The task: Keep the images out and set the listing below down word for word.

Provided data:
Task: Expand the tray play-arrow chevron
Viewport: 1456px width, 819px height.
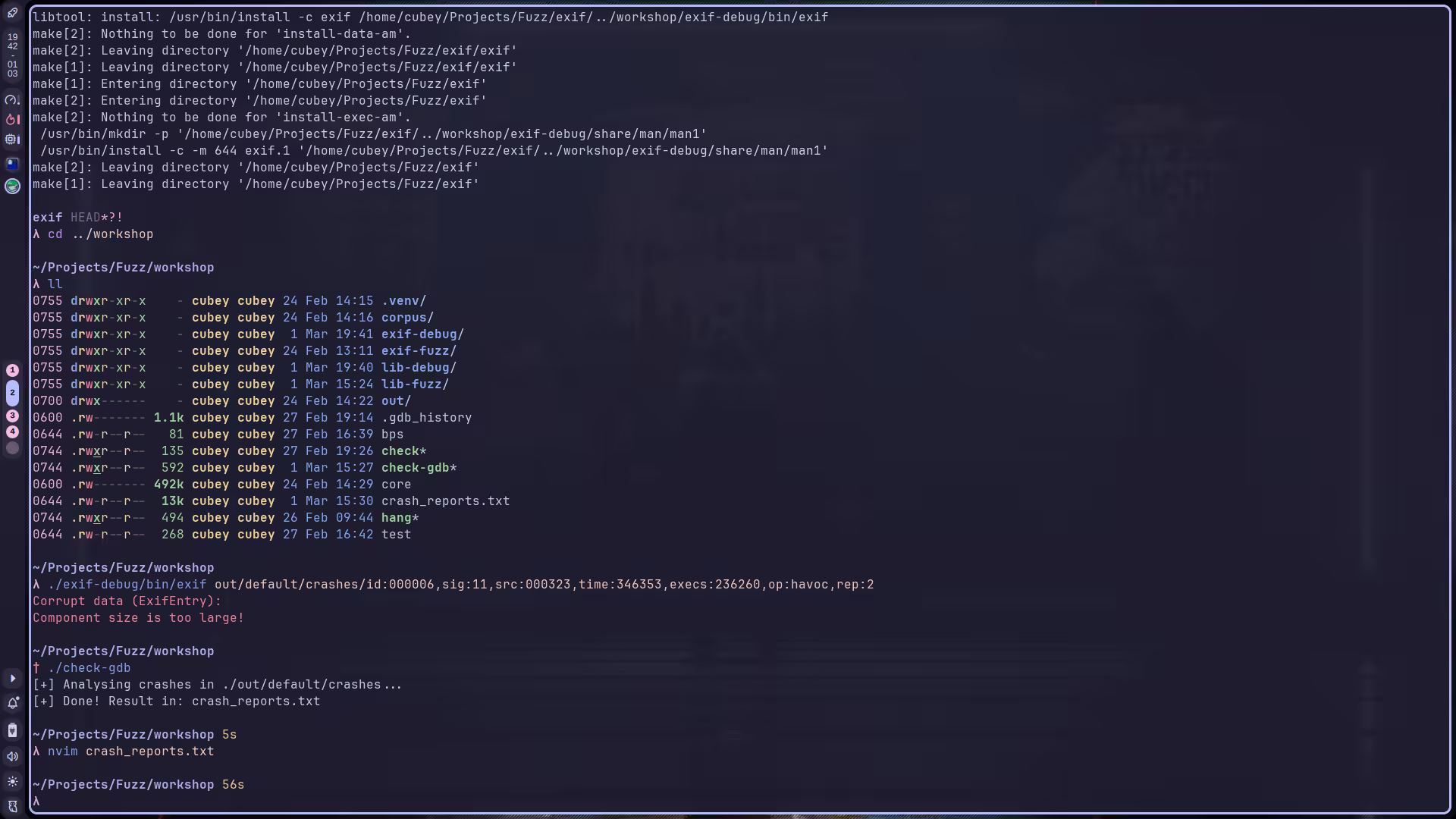Action: pyautogui.click(x=12, y=679)
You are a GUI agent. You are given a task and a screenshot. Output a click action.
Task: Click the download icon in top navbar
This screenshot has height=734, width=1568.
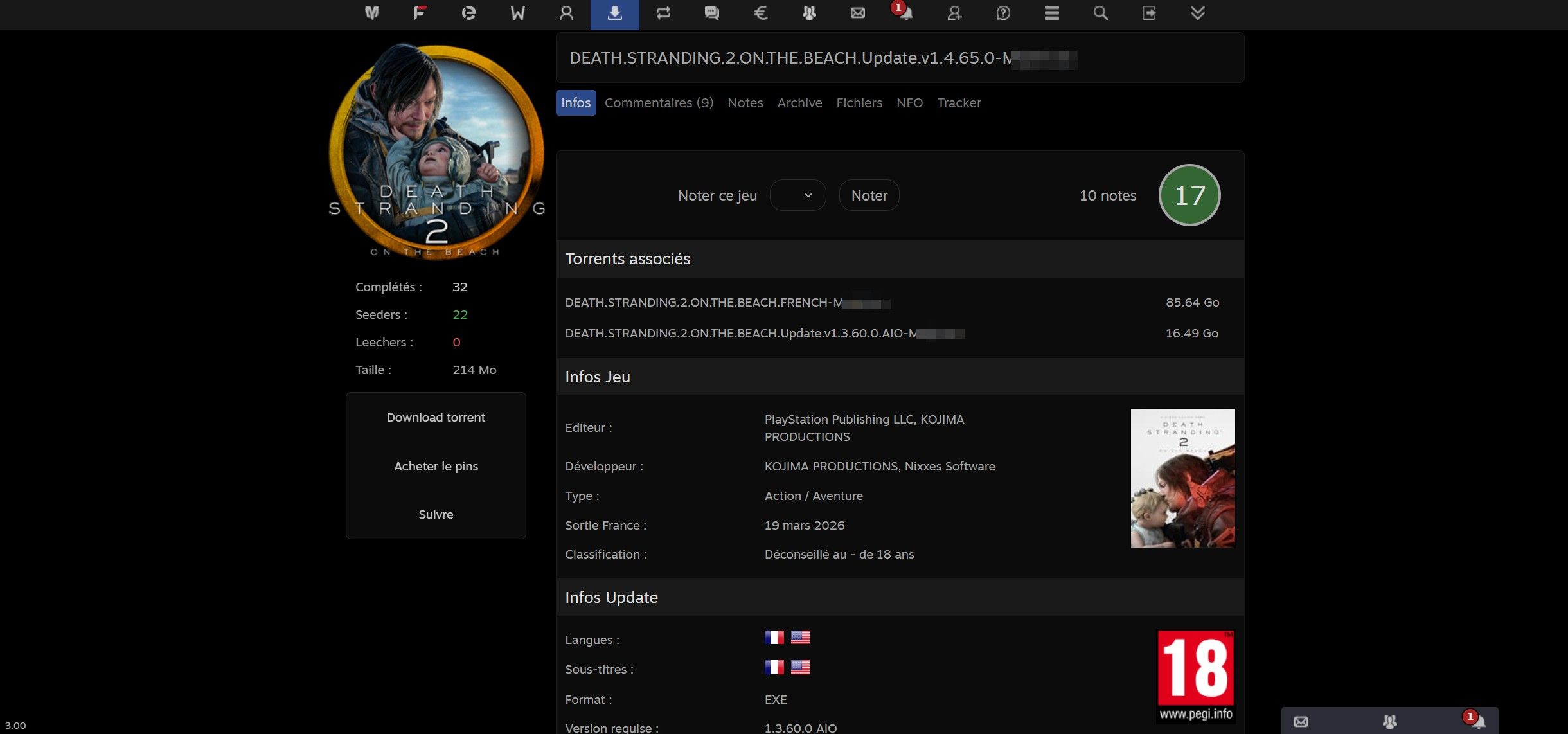point(614,13)
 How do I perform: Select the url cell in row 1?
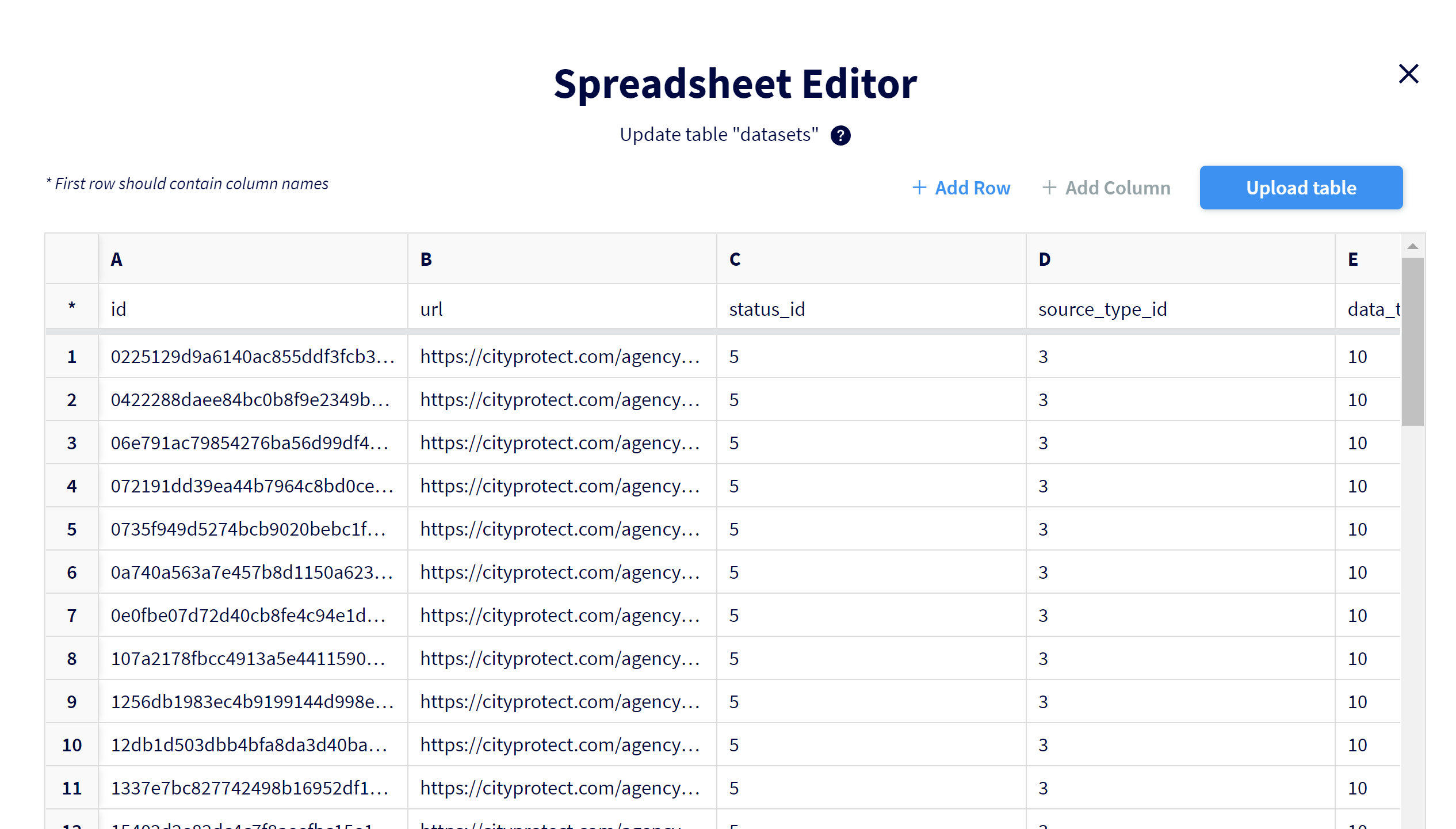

Written response:
Task: Expand the tray play-arrow chevron
Viewport: 1456px width, 819px height.
Action: pyautogui.click(x=12, y=679)
You are a GUI agent. You are given a task and a screenshot. Output a click action.
Task: Click the download icon in top navbar
This screenshot has height=734, width=1568.
point(614,13)
 How do I perform: Select the url cell in row 1?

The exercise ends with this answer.